▸ Material to process
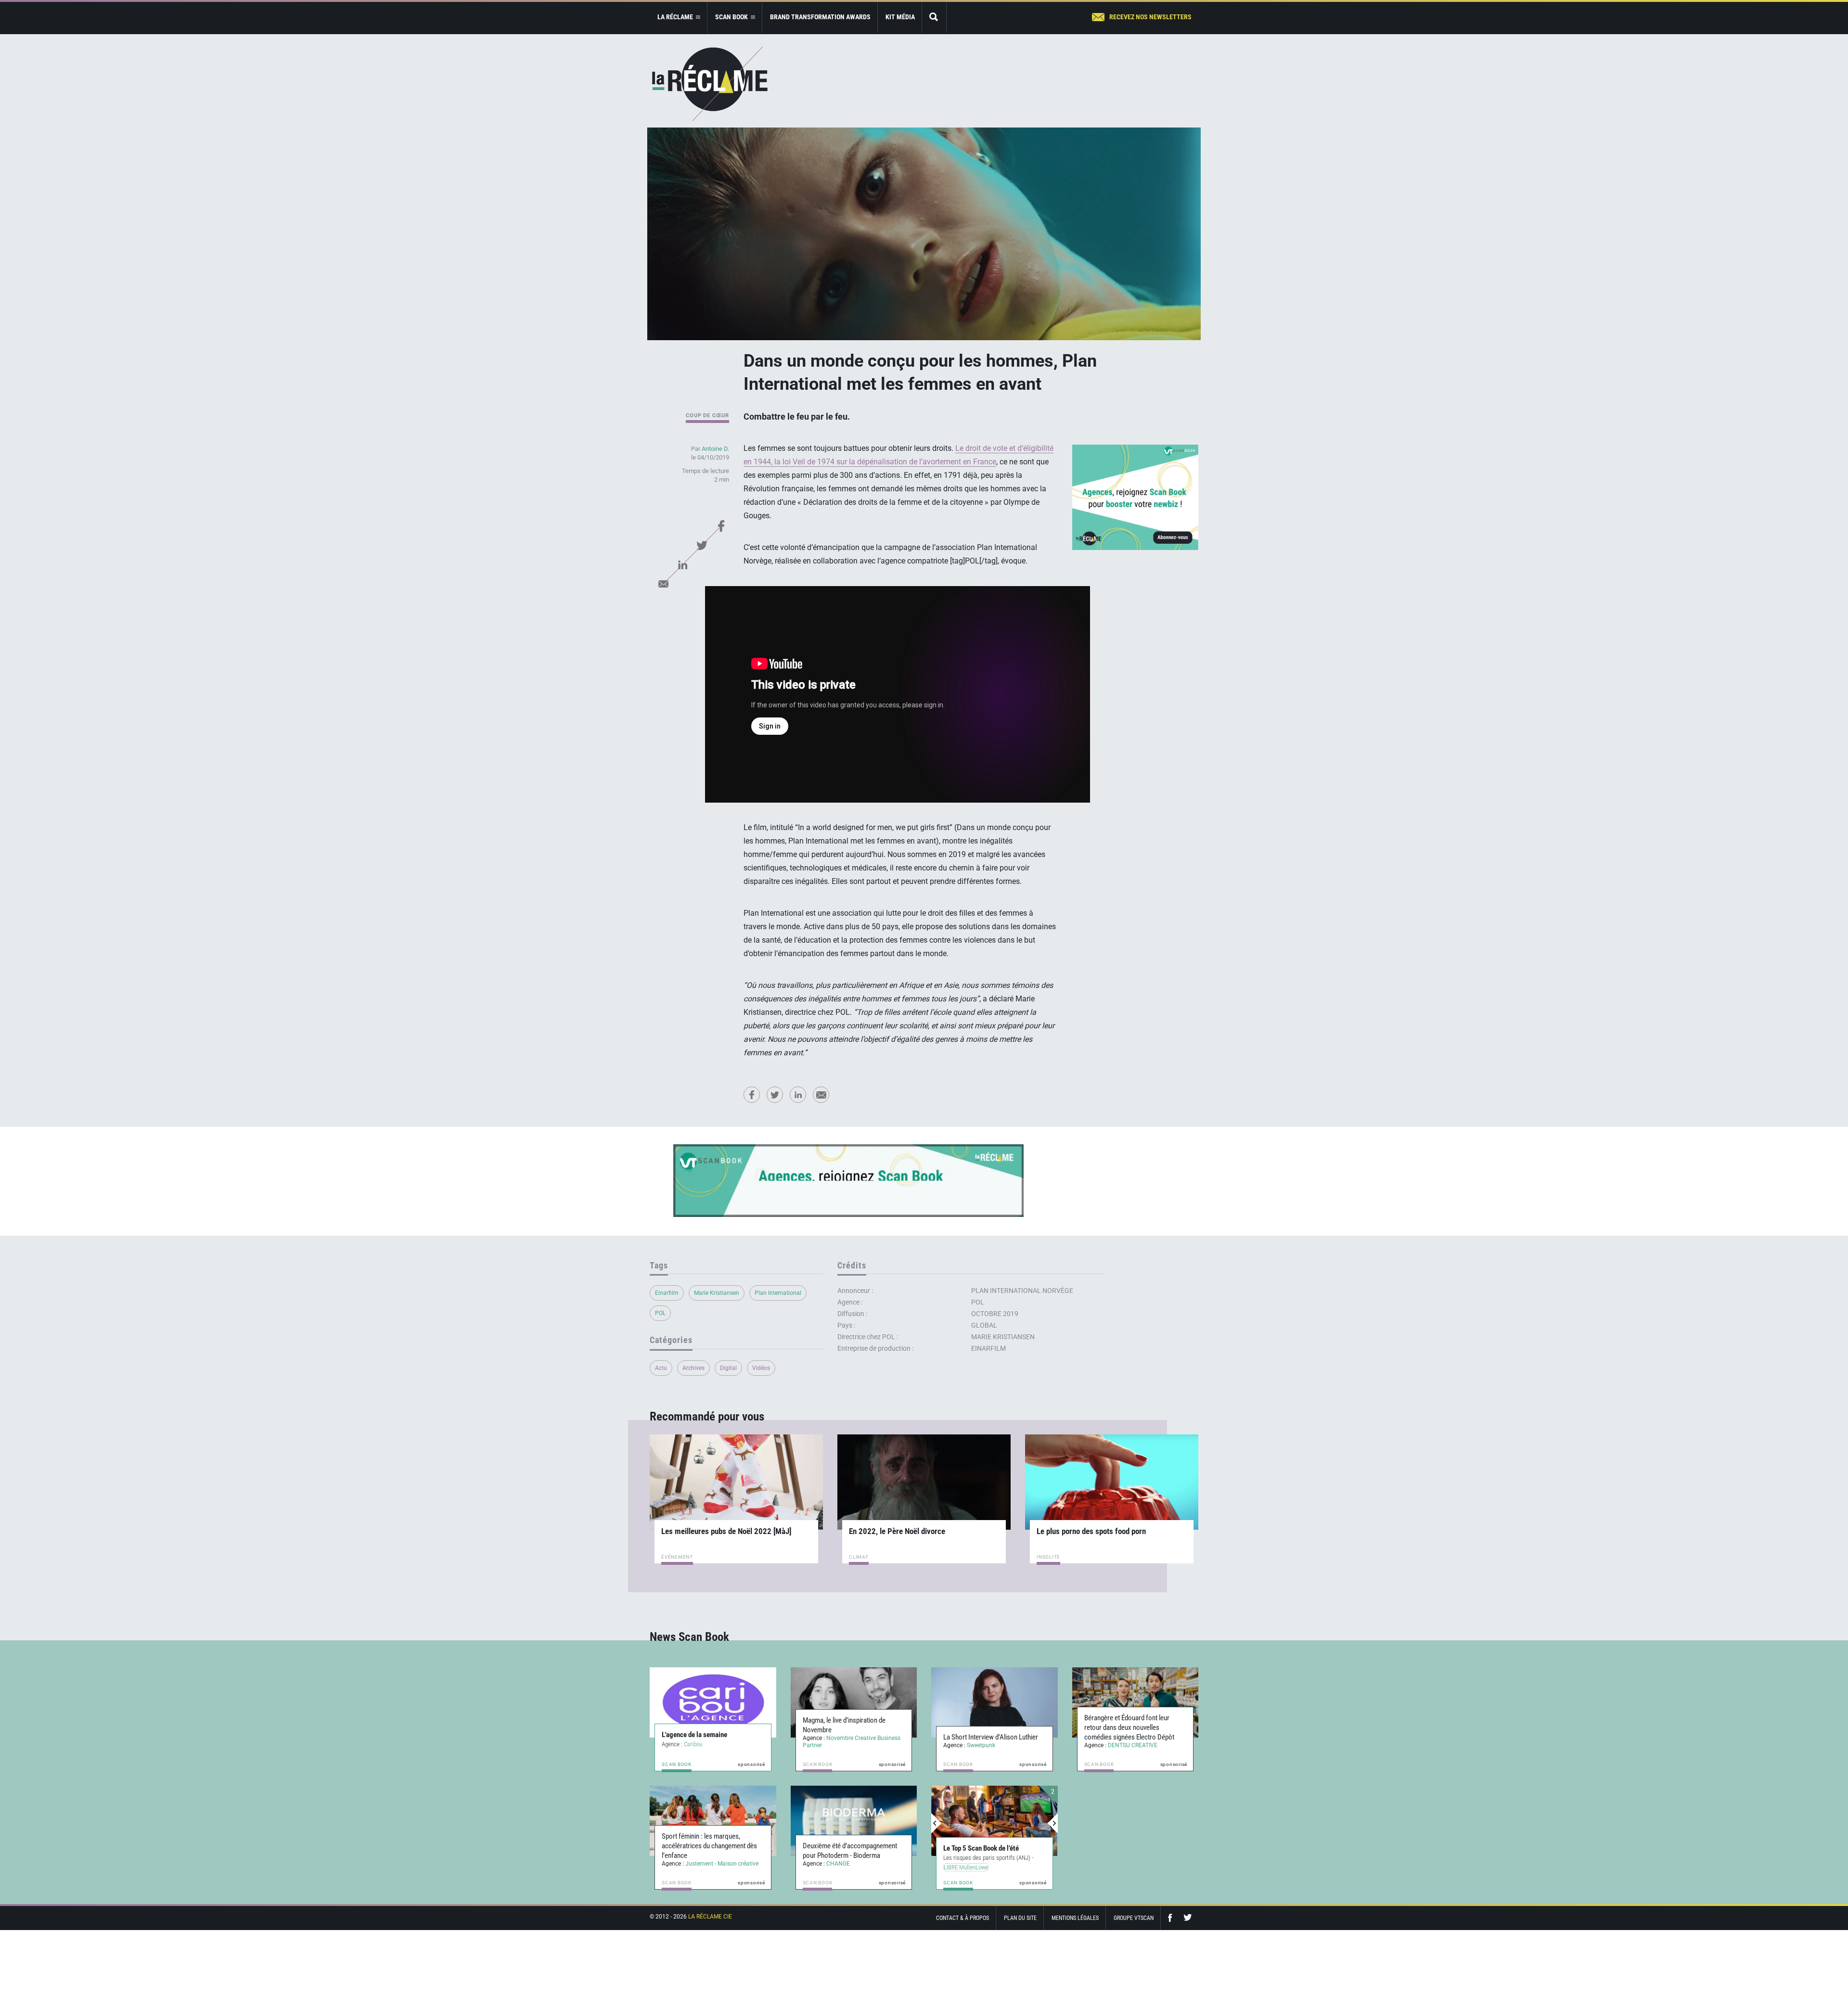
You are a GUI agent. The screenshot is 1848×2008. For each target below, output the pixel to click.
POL (660, 1313)
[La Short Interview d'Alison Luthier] (994, 1702)
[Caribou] (713, 1702)
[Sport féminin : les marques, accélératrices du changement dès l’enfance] (713, 1821)
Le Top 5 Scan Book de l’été (981, 1848)
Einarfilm (667, 1293)
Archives (693, 1368)
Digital (728, 1368)
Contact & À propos (962, 1918)
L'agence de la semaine (694, 1734)
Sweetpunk (981, 1745)
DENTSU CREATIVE (1132, 1745)
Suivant (1052, 1823)
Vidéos (761, 1368)
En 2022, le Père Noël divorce (897, 1531)
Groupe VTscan (1134, 1918)
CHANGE (838, 1863)
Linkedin (682, 564)
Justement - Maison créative (721, 1863)
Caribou (693, 1744)
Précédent (936, 1823)
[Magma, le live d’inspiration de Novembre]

▸ Description of the task
Write the records above out again word for word, skipping each picture.

▸ Exercise result
You are a GUI agent. The screenshot is 1848×2008. For each target below, output the pixel to click.
POL (660, 1313)
[La Short Interview d'Alison Luthier] (994, 1702)
[Caribou] (713, 1702)
[Sport féminin : les marques, accélératrices du changement dès l’enfance] (713, 1821)
Le Top 5 Scan Book de l’été (981, 1848)
Einarfilm (667, 1293)
Archives (693, 1368)
Digital (728, 1368)
Contact & À propos (962, 1918)
L'agence de la semaine (694, 1734)
Sweetpunk (981, 1745)
DENTSU CREATIVE (1132, 1745)
Suivant (1052, 1823)
Vidéos (761, 1368)
En 2022, le Père Noël divorce (897, 1531)
Groupe VTscan (1134, 1918)
CHANGE (838, 1863)
Linkedin (682, 564)
Justement - Maison créative (721, 1863)
Caribou (693, 1744)
Précédent (936, 1823)
[Magma, le live d’inspiration de Novembre]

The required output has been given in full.